Thursday, September 30, 2010

Telephone


Yesterday my boss had a telephone conversation with his sick mother. She's been having heart problems. Apparently she was complaining about one of her nurses because I heard him say:
You think he's a sourpuss? Well maybe you shouldn't tell him that. He cares about you, and he wants you to get better even if it doesn't seem that way. He told you his age? And you told him he seemed older than you even though he's much younger? Oh good. Don't tell him that, it might hurt his feelings. Goodnight sweetheart. Let's talk tomorrow.
It made me sad to think of leaving New York and missing this.

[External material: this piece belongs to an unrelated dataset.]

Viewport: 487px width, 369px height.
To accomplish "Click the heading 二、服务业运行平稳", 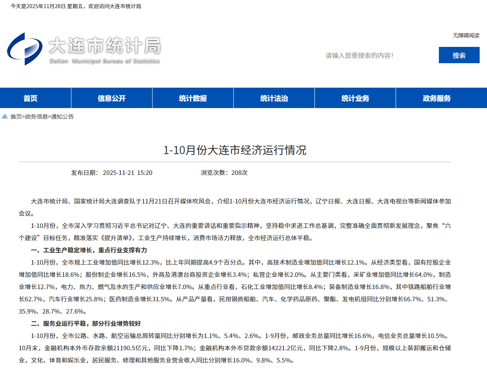I will 86,323.
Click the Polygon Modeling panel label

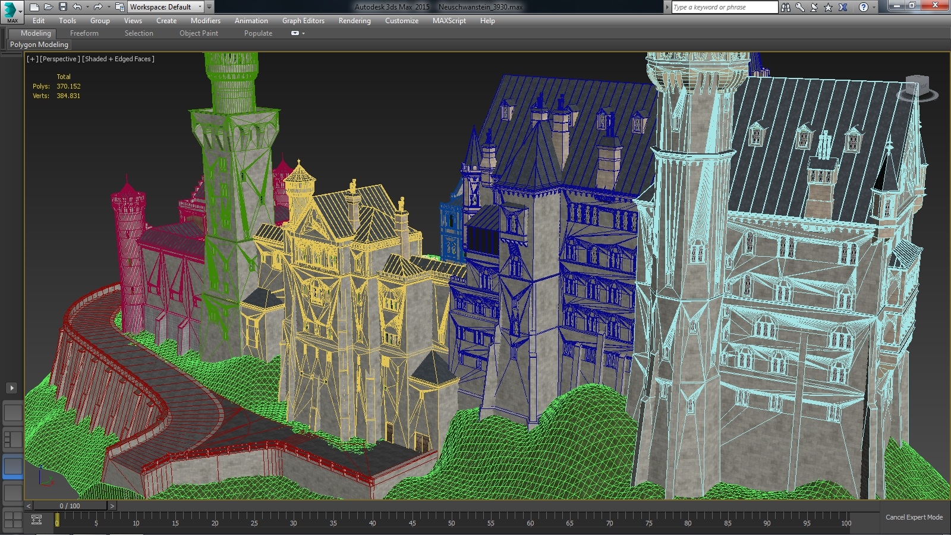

Sunday, September 19, 2010

Atonement


Yesterday was Yom kippur and instead of atoning for all things I should atone for (which are plenty) I thought about what play I wanted to write. I sat around on my bed, in the living room, watched Mad Men, spoke to my mother and stared at my toenails. I made pasta for dinner, decided not to meet up with anyone and looked at words I had written. It was not until this morning, after a sleepless night filled with anxiety, that I figured out what it was really all about. It might have been some sort of atonement for the things I shouldn't have written this past year. Or maybe it was just a much needed day of thought and nothing else. Here are some of the things I should've atoned for but didn't have time for:
Being addicted to Mad Men (there are other things to do)
Gossip
Not calling my little sister enough and making fun of her boyfriend
Not reading books I promised to read
Canceling appointments last minute
Being late
Judging people by what they wear (as if it actually says something about them?)
Saying I hated someone, when it really wasn't necessary
This year will be different.

Tuesday, September 14, 2010

The days I didn't feel like myself


and the hours went by without having accomplished anything at all.

Tuesday, September 7, 2010

Things I wondered about while watching the US open


The glitter dresses Venus Williams wears. With little glitter shorts underneath.
People checking their phone while they're visible on the big screens, usually during a crucial tie break. Who are they texting? And what? The scores?
Federer's pointy collar. Very seventies.

Sunday, September 5, 2010

The day I thought I didn't have good ideas

We went to the beach, and had sardines and roast for dinner.
We gossiped about someone I didn't know who came from Minnesota.

Tuesday, August 31, 2010

The last first day of school

I wore a green skirt with blue dots and white sneakers.
It was hot and bright out. Like a dessert.
A teacher referred to hot tub time machine, the movie, as having a good second act.
As I was biking home I thought about doing groceries, but I didn't.
Instead I went to Epistrophy and had a panini and an aranciata and chatted with people working.
At night we watched a movie and ordered tacos.

Wednesday, August 25, 2010

Reality Television


While watching an episode of project runway's latest season, I started wondering why the formula for these sort of shows is so successful. When I was in Amsterdam I spoke to one of my good friends about success and failure and its role in history and how recently success is measured in economical terms.
In these shows success and failure is all we are trained to pay attention to. Winning and losing is the most important part of the episode. Who wins the challenge and who goes home. We start rooting for certain people and start disliking other ones, which is after all what we, humans, have loved to do since the beginning of time. The ironic thing of these shows, American Idol, Project Runway, Top Chef, ect, is that the person who wins the entire competition usually disappears from television, our memory, the general public's eye, as quickly as they rose to fame. So while this show is built on success and failure, the result of this success, the general success itself is less important that what got them there in the first place. The process. What we watch is the rise to success, the road to fame, rather than where they end up, or where they want to end up. Our fascination is with the competition, the tension between the contestants and the challenge itself. Do we ever see the winners of Idols as actual 'Idols'? Or the winners of Project Runway as legit fashion designers comparable to Marc Jacobs and Betsey Johnson? The answer, I think, is no. Perhaps the irony of these shows is that it is exactly the public nature of the process that makes us value the end result less. The mystery of how Madonna and Marc Jacobs rose to fame is part of what makes them who they are. Although it is the road to fame we view as entertaining, like watching gladiators in the arena, it might also be the dirty part we would rather not know once our idols have become precisely that. Untouchable.